Name:__________________

 

 

CSE 544 --- Final Exam

June 10, 2002

2:30pm – 4:20pm

 

Time: 1h50’

Points: 100

This is an open book exam (solution)



1. [25points] A document d is a set of words, d = {w1, ..., wn}.  We ignore the

   word order in the document.  Consider a database of French

   documents, English documents, and a French/English dictionary.  The

   dictionary associates a confidence factor between 0 and 1 to a

   pair consisting of a French and an English word.  The schema is:

 

   FrenchDocs(fID, fWord)

   EnglishDocs(eID, eWord)

   Dictionary(fWord, eWord, confidence)

 

   Each document has a unique identifier (either an eID or fID).

   Thus, given a document identifier, the corresponding document is

   the collection of words associated with that identifier.

 

   Write SQL queries to answer each of the following:

 

   a. [5points] For each French document, count how many words it contains.

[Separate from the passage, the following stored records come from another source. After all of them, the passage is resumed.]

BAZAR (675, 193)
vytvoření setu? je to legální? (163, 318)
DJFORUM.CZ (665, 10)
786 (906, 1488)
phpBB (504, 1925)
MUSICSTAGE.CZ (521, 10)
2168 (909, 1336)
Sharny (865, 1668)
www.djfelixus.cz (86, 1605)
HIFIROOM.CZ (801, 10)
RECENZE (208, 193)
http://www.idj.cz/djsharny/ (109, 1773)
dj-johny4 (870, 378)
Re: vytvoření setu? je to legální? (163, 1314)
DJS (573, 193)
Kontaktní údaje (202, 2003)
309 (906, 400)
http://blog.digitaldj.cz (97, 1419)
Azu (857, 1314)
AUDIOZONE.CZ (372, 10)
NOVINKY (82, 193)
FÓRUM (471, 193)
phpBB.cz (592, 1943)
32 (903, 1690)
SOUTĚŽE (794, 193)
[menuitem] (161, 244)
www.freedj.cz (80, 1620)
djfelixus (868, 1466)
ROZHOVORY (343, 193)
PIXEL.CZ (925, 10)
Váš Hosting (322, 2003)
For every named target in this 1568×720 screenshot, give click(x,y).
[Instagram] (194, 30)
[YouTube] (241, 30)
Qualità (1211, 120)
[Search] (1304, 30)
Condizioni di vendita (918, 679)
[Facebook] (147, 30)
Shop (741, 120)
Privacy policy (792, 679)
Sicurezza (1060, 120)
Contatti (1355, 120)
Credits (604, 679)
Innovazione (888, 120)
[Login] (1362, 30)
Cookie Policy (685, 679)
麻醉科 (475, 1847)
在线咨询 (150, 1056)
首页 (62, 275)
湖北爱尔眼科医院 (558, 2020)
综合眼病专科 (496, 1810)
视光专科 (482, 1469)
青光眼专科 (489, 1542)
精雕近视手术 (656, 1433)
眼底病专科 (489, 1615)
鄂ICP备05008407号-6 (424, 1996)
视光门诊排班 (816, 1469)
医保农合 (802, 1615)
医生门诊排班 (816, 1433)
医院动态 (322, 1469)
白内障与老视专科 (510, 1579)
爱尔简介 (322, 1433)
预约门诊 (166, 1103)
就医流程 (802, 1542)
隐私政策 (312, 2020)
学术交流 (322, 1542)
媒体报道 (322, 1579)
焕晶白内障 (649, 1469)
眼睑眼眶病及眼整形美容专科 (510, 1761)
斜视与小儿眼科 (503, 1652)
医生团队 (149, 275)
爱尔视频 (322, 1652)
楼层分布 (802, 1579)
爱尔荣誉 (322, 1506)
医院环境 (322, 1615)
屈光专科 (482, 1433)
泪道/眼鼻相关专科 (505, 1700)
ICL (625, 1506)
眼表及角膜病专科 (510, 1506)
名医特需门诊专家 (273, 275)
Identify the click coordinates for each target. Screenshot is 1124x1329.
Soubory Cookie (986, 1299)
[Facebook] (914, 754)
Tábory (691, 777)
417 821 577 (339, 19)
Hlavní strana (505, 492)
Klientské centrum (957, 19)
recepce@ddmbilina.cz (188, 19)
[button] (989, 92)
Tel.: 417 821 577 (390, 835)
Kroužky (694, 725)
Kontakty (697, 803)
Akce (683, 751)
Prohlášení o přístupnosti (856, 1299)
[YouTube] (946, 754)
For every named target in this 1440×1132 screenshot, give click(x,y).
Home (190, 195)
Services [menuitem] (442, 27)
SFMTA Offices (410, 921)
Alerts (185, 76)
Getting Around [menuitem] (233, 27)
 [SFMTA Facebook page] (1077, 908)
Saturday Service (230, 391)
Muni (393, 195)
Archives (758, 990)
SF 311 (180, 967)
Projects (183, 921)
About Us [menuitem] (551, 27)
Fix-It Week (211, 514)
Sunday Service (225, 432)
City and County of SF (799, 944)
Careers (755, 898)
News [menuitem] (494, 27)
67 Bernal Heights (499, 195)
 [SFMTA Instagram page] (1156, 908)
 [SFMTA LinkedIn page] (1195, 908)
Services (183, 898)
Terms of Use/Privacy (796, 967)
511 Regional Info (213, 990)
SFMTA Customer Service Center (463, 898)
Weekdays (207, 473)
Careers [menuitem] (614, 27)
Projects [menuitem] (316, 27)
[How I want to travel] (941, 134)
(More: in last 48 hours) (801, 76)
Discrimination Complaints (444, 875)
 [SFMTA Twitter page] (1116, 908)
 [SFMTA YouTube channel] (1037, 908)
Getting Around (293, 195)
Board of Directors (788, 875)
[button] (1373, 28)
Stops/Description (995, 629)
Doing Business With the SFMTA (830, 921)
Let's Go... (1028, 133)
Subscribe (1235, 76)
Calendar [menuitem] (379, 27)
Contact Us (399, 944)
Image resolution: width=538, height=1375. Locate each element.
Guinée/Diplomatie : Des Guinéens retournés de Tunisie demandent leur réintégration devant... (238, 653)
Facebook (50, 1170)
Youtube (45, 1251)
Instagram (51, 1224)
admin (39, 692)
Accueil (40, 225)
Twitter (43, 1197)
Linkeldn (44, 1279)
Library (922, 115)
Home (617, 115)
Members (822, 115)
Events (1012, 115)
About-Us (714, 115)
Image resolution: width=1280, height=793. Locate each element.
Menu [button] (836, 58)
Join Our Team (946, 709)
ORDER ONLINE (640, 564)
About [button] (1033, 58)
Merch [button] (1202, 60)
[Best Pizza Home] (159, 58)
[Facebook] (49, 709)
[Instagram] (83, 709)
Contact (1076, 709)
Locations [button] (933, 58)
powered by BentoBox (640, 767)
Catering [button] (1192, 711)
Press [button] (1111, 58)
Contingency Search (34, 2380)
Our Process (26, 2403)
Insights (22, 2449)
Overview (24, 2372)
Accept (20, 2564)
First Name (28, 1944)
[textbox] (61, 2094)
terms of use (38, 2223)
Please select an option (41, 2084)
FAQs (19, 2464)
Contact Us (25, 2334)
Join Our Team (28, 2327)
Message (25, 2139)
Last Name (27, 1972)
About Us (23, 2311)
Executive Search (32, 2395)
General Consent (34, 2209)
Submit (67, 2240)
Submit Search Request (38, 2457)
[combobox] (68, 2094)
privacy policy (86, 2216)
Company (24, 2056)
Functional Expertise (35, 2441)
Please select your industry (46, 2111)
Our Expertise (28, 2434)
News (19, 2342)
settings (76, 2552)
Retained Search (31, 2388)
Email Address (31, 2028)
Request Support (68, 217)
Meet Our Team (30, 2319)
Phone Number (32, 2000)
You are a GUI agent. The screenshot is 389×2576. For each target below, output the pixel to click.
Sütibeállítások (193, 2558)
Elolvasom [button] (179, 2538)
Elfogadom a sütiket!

   b. [5points] Find all other English documents that have at least 100

    words in common with the English document eID = "e424".

















 

   c. [5points] Given two words, fWord, eWord, define their correlation,
   c(fWord,  eWord) to be the unqiue number c s.t. (fWord, eWord, c) is in

   Dictionary, or 0 if they don't occur in the dictionary.  Given two

   documents d1 = {w1, ..., wm} and d2 = {v1, ..., vn}, define their

   correlation to be: Si,j(c(wi,vj))/Ö(m*n).  We say that fID is a

   translation of eID if their correlation is >= 0.9.  Write a SQL

   query that retrieves all French documents that are translations of

   "e424".  Assume that the DBMS supports sqrt for computing the square root.

 


   d. [5points] Given a French word w, define its translation, w' = t(w) to be

   the English word s.t. (w, w', 1.0) is in Dictionary: we assume that

   for each w there exists at most one such w'.  Given a document D =

   {w1, ..., wn}, define its translation to be t(D) = {t(w1), ...,

   t(wn)} (there may be fewer than n words, if some of the t(wi)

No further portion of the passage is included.